Division of Cancer Epidemiology, Unit of Genetic Epidemiology, German Cancer Research Center DKFZ, Im Neuenheimer Feld 280, Heidelberg, Germany.
Genet Epidemiol. 2010 May;34(4):354-63. doi: 10.1002/gepi.20491.
Haplotype sharing analysis is a well-established option for the investigation of the etiology of complex diseases. The statistical power of haplotype association methods depends strongly on how the information of unobserved haplotypes can be captured by multilocus genotypes. In this study we combine an entropy-based marker selection algorithm (EMS), with a haplotype sharing-based Mantel statistics into a new algorithm. Genetic markers are iteratively selected by their multilocus linkage disequilibrium (LD), which is assessed by a normalized entropy difference. The initial marker set is gradually enlarged to increase the available information on the amount of sharing around a potential susceptibility marker. Markers are rejected from joint phasing if they do not increase the multilocus LD. In simulated candidate gene studies, the Mantel statistics combined with the new EMS performs as well or better at detecting the disease single nucleotide polymorphism-or in indirect association analysis its flanking markers-than the Mantel statistics without selection of markers prior to haplotype estimation and the Mantel statistics using sliding windows of size five. It is therefore appealing to apply our selection approach for haplotype-based association analysis, since marker selection driven by the observed data avoids both the arbitrary choice of markers when using a fixed window size, as well as the estimation of haplotype block structure.

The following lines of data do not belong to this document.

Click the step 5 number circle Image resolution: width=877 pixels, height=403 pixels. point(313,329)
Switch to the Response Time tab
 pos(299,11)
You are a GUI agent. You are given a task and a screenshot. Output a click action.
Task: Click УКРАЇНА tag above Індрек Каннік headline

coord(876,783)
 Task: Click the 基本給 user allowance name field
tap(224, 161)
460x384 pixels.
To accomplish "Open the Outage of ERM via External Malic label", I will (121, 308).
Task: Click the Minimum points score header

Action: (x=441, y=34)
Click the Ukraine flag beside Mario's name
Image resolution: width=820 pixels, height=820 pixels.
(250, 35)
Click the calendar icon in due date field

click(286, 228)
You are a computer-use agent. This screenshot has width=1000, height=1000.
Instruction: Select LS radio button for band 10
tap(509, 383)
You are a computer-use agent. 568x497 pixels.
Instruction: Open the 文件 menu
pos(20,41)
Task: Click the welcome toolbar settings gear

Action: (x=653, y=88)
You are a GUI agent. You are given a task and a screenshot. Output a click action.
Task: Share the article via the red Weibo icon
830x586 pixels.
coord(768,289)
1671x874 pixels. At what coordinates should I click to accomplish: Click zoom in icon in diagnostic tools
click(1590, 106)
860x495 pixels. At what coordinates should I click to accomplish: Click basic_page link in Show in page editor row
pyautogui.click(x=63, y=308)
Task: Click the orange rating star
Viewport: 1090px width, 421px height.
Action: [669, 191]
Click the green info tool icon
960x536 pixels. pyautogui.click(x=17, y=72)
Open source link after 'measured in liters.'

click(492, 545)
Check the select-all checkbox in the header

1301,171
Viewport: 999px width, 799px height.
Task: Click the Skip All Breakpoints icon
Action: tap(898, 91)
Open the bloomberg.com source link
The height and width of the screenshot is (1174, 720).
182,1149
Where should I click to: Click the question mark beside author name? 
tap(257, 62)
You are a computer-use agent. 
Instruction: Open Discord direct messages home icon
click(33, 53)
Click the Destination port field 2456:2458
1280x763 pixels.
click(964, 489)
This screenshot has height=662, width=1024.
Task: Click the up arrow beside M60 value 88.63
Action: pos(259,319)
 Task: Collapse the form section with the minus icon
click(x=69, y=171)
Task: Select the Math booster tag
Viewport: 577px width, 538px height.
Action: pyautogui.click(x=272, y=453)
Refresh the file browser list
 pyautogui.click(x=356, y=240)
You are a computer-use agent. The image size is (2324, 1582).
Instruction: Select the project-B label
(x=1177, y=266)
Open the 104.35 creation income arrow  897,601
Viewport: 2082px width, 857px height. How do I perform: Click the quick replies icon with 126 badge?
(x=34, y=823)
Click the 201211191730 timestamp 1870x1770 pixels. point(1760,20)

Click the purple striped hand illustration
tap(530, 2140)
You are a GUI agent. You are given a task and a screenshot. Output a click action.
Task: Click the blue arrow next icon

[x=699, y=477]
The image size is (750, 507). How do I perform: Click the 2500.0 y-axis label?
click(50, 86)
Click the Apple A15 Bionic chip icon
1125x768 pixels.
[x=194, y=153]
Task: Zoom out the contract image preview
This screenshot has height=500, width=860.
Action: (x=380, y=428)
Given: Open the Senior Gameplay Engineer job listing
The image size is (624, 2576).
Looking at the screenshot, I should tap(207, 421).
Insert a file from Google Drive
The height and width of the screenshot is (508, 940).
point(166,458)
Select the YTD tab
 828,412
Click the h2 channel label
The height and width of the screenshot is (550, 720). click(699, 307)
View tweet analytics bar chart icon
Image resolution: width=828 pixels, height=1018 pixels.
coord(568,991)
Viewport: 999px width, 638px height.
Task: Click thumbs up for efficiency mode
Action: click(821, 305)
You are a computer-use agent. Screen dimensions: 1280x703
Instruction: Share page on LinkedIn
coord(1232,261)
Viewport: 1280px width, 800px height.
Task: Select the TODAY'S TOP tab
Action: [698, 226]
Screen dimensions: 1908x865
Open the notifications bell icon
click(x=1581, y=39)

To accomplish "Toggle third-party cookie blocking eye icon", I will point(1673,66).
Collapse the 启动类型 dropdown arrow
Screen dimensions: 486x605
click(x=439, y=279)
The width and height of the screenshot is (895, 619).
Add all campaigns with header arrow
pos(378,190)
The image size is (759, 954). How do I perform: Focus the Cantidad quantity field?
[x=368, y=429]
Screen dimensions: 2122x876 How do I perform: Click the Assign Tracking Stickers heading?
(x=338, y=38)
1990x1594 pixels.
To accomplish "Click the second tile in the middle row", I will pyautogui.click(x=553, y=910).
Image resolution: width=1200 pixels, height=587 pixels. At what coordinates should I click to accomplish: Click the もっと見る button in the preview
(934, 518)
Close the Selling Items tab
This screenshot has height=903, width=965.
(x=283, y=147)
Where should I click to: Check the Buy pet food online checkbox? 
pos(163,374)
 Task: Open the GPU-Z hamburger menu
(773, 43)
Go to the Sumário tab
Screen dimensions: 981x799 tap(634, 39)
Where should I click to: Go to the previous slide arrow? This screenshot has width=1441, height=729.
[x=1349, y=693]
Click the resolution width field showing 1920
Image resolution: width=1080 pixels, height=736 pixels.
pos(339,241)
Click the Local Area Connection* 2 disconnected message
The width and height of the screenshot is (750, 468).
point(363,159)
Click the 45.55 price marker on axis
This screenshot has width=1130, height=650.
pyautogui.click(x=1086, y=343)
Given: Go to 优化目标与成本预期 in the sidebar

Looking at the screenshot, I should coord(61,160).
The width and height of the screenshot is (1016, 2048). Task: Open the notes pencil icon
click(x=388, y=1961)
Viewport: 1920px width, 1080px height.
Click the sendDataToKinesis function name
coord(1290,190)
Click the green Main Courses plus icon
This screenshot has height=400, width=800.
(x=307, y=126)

单体型共享分析是研究复杂疾病病因的一种成熟方法。单体型关联方法的统计功效在很大程度上取决于如何通过多位点基因型来捕获未观察到的单体型信息。在这项研究中,我们将基于熵的标记选择算法(EMS)与基于单体型共享的Mantel 统计相结合,形成了一种新的算法。通过归一化熵差来评估多态性之间的连锁不平衡(LD),从而对遗传标记进行迭代选择。通过逐步扩大初始标记集,增加潜在易感标记周围共享数量的可用信息,来增加标记。如果联合相位分析中排除了不增加多态性 LD 的标记,则会被拒绝。在模拟候选基因研究中,与不进行标记选择的单体型估计和使用大小为 5 的滑动窗口的 Mantel 统计相比,Mantel 统计与新的 EMS 相结合在检测疾病单核苷酸多态性或间接关联分析中其侧翼标记方面表现得更好或相同。因此,我们希望将这种选择方法应用于基于单体型的关联分析,因为基于观察数据的标记选择可以避免使用固定窗口大小时标记的任意选择,以及单体型块结构的估计。